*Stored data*
----
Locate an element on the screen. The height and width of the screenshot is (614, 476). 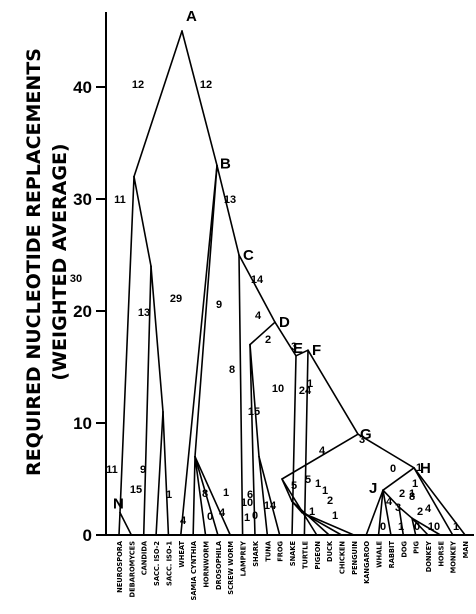
taxon-label: WHEAT is located at coordinates (182, 554).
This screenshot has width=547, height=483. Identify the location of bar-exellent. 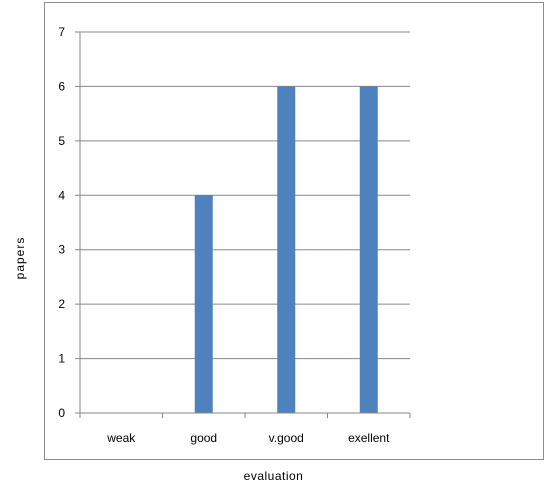
(368, 250).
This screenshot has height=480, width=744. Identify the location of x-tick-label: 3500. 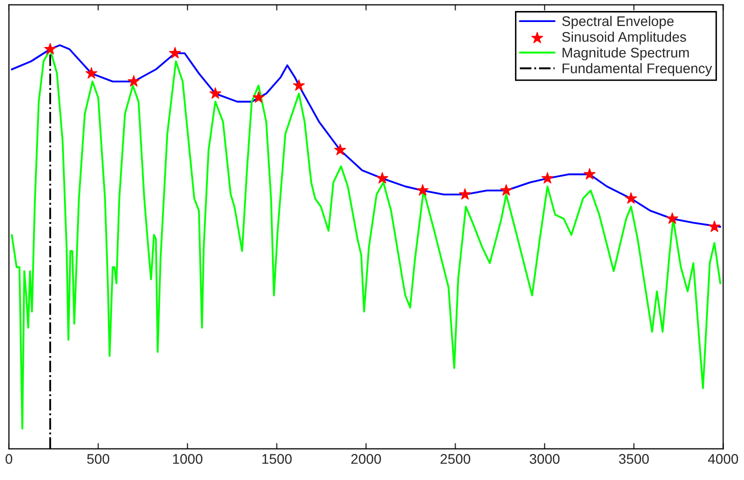
(634, 459).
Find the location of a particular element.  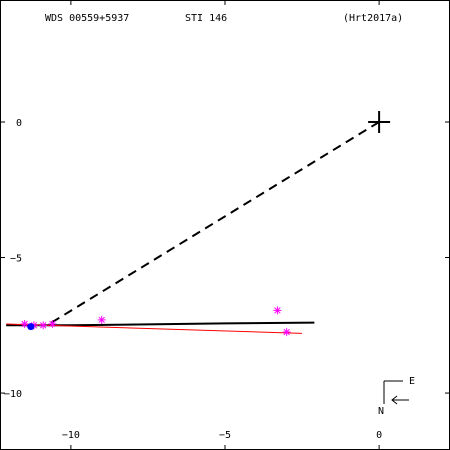

current-position-point is located at coordinates (31, 327).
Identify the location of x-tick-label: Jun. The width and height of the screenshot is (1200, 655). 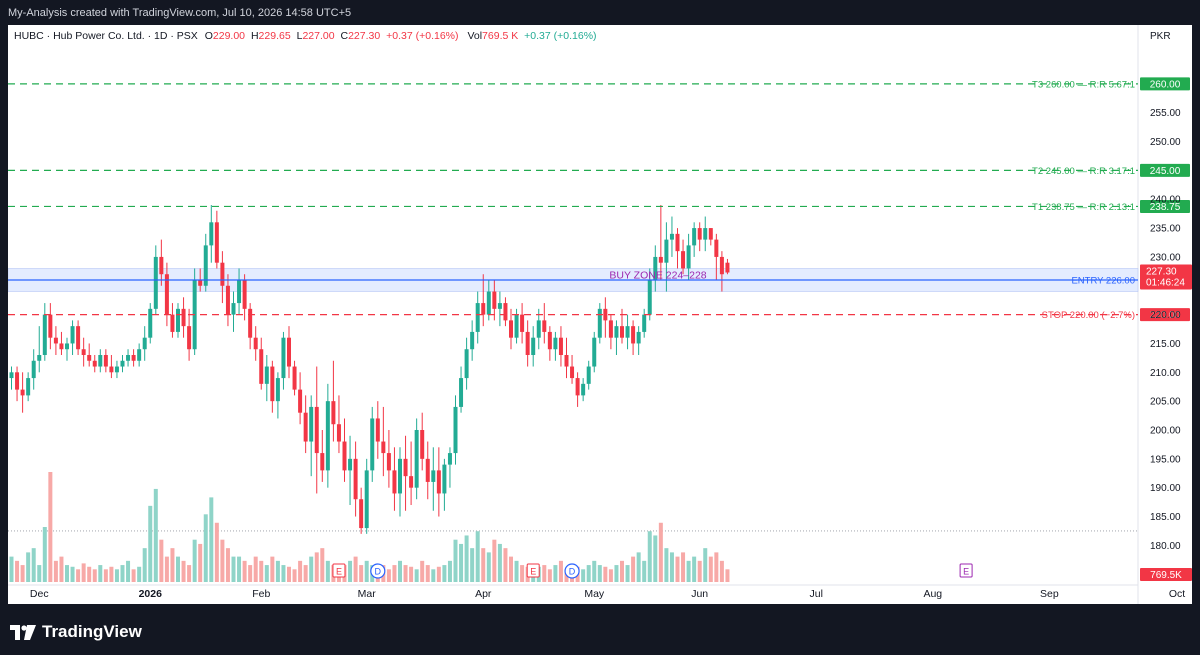
(700, 594).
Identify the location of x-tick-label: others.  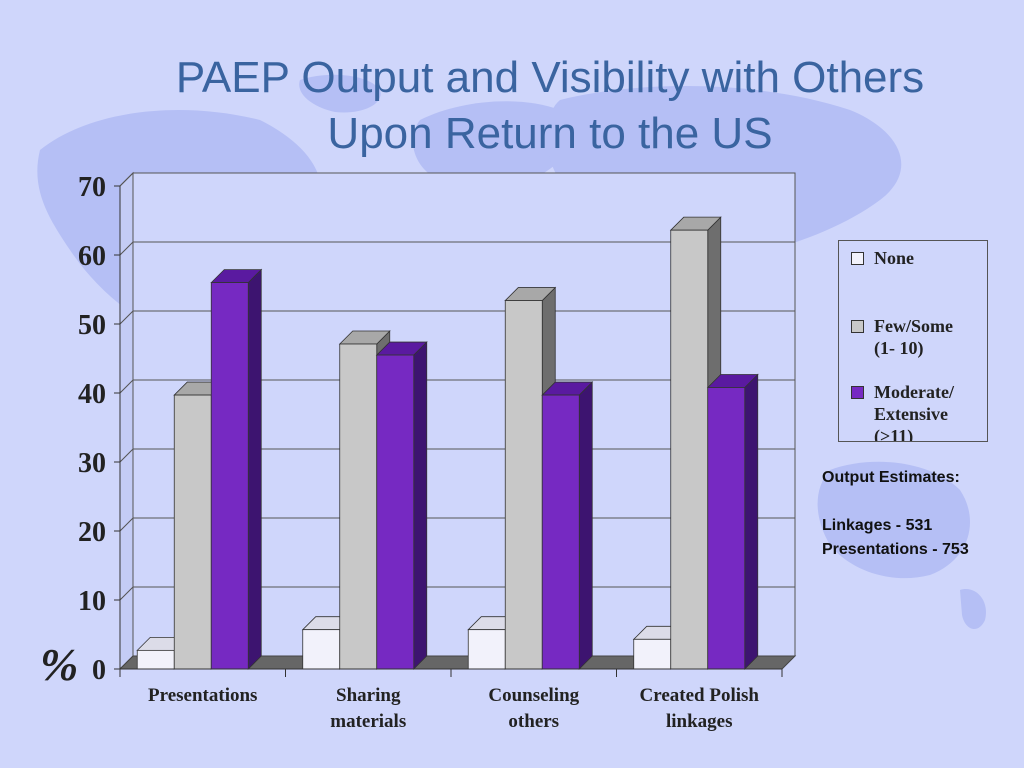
----
Reproduce the stored data above line for line, with the pictures omitted.

*Output for this task*
Locate an element on the screen. The height and width of the screenshot is (614, 476). 
taxon-label: WHEAT is located at coordinates (182, 554).
This screenshot has width=547, height=483. Identify the location of bar-exellent. 
(368, 250).
This screenshot has height=480, width=744. Identify the location of x-tick-label: 3500. 
(634, 459).
Find the location of a particular element.  

current-position-point is located at coordinates (31, 327).
Identify the location of x-tick-label: Jun. The width and height of the screenshot is (1200, 655). 
(700, 594).
Identify the location of x-tick-label: others.  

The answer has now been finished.